Tuesday, December 31, 2013

Chinese icebreaker may also be stuck in Antarctic ice delaying helicopter rescue of trapped global warming expedition. Next option is to wait for US icebreaker traveling from Seattle-BBC

Planned airlift would've required two icebreakers to be near each other in open water. Expedition may wait for US icebreaker, the Polar Star traveling from Seattle (parag. 7):
12/31/13, "Rescue for Antarctic ice-bound ship under threat," BBC

"A rescue mission for a ship stuck in ice in Antarctica is under threat as reports have emerged that one of the assisting vessels may itself be stuck.

Fifty-two passengers and four crew members were due to be evacuated by helicopter from China's Xue Long ship as soon as conditions allowed.

However, the Xue Long has barely moved in a day and may be stuck in the ice.

The research vessel Akademik Shokalskiy has been trapped for nearly a week with 74 scientists, tourists and crew.

The ship is stocked with food and is in no danger, the team on board says.

The planned air evacuation required that the two icebreakers in the immediate area - the Xue Long and the Australian Aurora Australis - be positioned close to each other in open water, clear of the pack ice.

However, the captain of the Xue Long has told the Shokalskiy that he is keeping his vessel in a "holding position".

The Aurora Australis, is now understood to be planning to carve through the dense thick pack to assist the Xue Long.

The initial plan had been for a helicopter from the Xue Long to carry people in groups of 15 up from the pack ice next to the Shokalskiy. 

The airlifted passengers would then be transferred by a small boat, deployed from the Australian icebreaker, onto the Aurora Australis. 

The expedition members would then have travelled to Australia's Antarctic base at Casey some four days' voyage away. 

However, if the Chinese vessel is also stuck and the Australian vessel cannot help it reach clear water, there will be no airlift.

Under the initial plan, the remaining crew members would have stayed on board until another, more powerful US icebreaker arrived in up to 10 days' time, the BBC's Andrew Luck-Baker reports from on board the Akademik Shokalskiy.

### REQUIRED ACTIONS
(a) From the Antarctic rescue article, copy the passage from "The ship is" up to and including "the Aurora Australis.".
(b) Answer these questions using the Antarctic rescue article:
(i) How many passengers and crew members were due to be evacuated by helicopter from the Xue Long?
(ii) In groups of how many was the Xue Long's helicopter meant to carry people?
(iii) To which Australian base would the expedition members have traveled?

### INFORMATION SHOWN

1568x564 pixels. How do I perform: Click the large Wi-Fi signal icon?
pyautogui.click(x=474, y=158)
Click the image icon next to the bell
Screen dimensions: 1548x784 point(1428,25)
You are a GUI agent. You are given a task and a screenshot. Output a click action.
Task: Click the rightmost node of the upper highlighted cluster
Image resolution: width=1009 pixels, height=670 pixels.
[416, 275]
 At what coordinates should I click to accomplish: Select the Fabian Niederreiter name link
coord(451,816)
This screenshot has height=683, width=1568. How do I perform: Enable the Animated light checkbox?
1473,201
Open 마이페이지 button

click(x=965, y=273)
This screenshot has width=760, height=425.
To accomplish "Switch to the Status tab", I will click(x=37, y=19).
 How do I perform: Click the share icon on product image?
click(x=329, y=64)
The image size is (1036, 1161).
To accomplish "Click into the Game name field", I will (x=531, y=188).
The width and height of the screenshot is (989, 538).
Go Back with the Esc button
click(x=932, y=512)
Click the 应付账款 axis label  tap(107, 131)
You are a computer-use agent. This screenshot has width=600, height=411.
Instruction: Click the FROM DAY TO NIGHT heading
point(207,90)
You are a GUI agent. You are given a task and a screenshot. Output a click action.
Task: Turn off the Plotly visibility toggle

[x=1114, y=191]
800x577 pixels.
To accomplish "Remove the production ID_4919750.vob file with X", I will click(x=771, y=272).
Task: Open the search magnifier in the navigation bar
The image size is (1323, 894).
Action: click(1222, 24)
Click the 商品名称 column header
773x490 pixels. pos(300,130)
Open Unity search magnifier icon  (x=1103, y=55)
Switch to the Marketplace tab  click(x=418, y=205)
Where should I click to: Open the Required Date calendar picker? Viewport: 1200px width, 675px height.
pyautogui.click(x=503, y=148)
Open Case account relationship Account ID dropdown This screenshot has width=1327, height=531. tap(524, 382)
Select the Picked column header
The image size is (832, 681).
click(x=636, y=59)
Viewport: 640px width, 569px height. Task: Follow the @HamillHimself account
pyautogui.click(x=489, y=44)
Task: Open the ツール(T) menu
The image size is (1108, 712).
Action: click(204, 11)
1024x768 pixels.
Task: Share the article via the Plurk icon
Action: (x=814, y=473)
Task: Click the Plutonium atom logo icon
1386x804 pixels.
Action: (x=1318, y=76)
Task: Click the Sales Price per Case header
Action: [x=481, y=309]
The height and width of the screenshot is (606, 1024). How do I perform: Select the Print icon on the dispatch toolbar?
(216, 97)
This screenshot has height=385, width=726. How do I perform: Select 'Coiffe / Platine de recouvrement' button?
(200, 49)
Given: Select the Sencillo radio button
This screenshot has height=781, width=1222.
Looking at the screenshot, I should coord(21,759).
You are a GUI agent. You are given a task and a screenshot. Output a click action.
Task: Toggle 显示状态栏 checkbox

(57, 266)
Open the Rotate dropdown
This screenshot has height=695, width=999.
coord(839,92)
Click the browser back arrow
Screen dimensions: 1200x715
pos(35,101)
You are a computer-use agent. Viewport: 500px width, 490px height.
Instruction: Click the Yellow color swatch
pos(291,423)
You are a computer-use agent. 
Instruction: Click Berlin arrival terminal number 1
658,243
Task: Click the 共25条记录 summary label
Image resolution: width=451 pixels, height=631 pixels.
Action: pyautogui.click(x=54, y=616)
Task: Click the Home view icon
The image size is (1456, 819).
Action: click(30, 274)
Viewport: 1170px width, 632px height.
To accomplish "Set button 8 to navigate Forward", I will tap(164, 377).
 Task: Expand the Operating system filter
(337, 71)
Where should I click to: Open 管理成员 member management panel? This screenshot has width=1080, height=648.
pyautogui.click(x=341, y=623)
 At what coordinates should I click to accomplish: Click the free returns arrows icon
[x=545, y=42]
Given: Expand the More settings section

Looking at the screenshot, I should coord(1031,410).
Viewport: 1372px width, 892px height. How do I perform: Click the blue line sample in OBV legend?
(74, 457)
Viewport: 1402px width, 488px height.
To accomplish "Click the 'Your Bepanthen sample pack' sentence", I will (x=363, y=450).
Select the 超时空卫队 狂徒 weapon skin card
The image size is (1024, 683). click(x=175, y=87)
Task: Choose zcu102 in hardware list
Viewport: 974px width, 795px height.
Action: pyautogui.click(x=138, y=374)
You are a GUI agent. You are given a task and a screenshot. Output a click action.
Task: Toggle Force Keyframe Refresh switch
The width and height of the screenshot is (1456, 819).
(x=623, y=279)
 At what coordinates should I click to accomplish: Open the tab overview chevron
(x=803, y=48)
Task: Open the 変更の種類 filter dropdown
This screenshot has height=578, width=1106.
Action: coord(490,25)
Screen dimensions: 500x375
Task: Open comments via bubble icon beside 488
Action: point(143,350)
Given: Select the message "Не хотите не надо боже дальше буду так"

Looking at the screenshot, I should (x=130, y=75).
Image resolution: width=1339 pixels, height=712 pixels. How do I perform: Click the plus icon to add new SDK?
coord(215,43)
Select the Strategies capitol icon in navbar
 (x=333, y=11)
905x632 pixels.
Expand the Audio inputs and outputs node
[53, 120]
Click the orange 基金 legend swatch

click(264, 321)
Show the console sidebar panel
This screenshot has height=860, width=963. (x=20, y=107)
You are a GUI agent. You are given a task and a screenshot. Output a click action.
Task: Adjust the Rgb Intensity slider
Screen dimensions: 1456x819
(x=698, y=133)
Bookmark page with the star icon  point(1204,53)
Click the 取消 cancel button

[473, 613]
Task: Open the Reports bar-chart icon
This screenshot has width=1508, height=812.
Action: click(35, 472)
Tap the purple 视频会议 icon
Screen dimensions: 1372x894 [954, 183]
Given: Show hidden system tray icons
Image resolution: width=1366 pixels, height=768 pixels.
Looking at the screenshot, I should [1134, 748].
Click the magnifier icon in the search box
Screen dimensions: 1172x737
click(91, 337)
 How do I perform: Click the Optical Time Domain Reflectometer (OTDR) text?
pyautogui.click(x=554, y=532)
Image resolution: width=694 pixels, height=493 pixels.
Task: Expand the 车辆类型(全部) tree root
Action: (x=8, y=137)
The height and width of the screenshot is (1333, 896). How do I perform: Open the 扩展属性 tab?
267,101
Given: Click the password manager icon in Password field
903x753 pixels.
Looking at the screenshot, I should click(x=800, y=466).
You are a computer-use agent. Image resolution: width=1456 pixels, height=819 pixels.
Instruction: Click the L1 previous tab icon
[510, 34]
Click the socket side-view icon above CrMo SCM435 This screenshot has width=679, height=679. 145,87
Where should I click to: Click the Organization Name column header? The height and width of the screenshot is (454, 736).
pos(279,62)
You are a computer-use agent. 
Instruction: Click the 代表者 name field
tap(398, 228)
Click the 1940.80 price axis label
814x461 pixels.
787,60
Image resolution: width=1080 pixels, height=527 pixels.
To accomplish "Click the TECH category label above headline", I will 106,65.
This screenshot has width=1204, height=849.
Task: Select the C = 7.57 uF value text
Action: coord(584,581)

### TASK RESPONSES
(a)
The ship is stocked with food and is in no danger, the team on board says.

The planned air evacuation required that the two icebreakers in the immediate area - the Xue Long and the Australian Aurora Australis - be positioned close to each other in open water, clear of the pack ice.

However, the captain of the Xue Long has told the Shokalskiy that he is keeping his vessel in a "holding position".

The Aurora Australis, is now understood to be planning to carve through the dense thick pack to assist the Xue Long.

The initial plan had been for a helicopter from the Xue Long to carry people in groups of 15 up from the pack ice next to the Shokalskiy. 

The airlifted passengers would then be transferred by a small boat, deployed from the Australian icebreaker, onto the Aurora Australis.

(b)
(i) Fifty-two passengers and four crew members.
(ii) Groups of 15.
(iii) Casey, Australia's Antarctic base.